*Assigned task*: Among the lines below, keep only those from the one containing "Expand View 1 comment" through the one containing "Task: Click the browser forward arrow button", and reproduce them exactly.

--- START ---

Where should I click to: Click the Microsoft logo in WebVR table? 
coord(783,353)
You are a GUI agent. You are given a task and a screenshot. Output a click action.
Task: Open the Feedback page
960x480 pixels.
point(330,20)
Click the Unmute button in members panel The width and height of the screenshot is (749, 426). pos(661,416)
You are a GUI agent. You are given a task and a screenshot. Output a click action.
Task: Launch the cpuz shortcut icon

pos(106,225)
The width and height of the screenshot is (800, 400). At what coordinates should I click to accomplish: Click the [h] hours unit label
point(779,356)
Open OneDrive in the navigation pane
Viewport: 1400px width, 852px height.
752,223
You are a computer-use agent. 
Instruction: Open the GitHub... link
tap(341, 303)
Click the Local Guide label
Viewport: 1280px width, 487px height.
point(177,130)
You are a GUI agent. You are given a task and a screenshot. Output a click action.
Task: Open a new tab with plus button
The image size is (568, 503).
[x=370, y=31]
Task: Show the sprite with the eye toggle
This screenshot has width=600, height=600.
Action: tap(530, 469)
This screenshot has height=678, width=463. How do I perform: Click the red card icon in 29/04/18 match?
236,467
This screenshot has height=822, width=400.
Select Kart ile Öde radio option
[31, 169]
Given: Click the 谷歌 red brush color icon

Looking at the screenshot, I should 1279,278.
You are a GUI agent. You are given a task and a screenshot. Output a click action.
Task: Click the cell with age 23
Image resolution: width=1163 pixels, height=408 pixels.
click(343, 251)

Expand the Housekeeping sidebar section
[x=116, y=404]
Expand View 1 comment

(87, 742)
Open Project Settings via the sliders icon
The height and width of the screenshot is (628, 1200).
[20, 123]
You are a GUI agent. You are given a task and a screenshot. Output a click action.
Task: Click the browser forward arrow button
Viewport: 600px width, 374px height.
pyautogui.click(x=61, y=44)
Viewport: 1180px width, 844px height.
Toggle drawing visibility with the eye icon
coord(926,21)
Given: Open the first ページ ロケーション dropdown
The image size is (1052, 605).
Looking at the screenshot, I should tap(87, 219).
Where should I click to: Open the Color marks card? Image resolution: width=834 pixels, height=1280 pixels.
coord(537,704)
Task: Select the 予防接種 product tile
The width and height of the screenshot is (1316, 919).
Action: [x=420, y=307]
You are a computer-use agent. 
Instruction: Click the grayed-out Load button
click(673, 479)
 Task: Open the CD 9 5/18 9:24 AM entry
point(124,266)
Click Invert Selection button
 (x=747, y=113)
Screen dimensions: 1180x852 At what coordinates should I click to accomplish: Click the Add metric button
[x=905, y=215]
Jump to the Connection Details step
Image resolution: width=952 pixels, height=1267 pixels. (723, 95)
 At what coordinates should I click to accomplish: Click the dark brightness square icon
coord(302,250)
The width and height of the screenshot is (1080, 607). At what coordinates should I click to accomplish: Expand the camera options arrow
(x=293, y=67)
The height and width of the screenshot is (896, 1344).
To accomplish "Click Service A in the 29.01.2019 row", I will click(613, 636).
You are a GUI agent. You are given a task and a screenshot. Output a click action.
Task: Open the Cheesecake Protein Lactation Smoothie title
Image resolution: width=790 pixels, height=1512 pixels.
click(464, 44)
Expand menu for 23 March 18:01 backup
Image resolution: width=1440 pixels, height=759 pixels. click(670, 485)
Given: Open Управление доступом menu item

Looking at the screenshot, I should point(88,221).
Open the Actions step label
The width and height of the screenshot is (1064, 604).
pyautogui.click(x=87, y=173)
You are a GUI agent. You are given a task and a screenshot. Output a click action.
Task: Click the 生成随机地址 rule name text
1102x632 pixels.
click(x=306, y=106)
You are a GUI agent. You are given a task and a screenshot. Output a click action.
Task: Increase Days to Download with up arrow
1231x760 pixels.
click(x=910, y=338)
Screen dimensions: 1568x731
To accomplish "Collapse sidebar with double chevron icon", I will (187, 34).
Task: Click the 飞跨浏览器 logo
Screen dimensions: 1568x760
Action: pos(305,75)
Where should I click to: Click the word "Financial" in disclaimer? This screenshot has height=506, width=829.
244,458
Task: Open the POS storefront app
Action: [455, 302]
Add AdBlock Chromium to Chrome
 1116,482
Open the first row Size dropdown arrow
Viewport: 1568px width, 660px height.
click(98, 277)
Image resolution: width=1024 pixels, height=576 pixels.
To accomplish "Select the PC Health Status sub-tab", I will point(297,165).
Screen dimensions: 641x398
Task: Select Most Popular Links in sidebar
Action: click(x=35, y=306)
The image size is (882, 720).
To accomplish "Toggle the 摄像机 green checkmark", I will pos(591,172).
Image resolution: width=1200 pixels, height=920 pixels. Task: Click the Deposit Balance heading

--- END ---

*Written solution*:
Expand View 1 comment

(87, 742)
Open Project Settings via the sliders icon
The height and width of the screenshot is (628, 1200).
[20, 123]
You are a GUI agent. You are given a task and a screenshot. Output a click action.
Task: Click the browser forward arrow button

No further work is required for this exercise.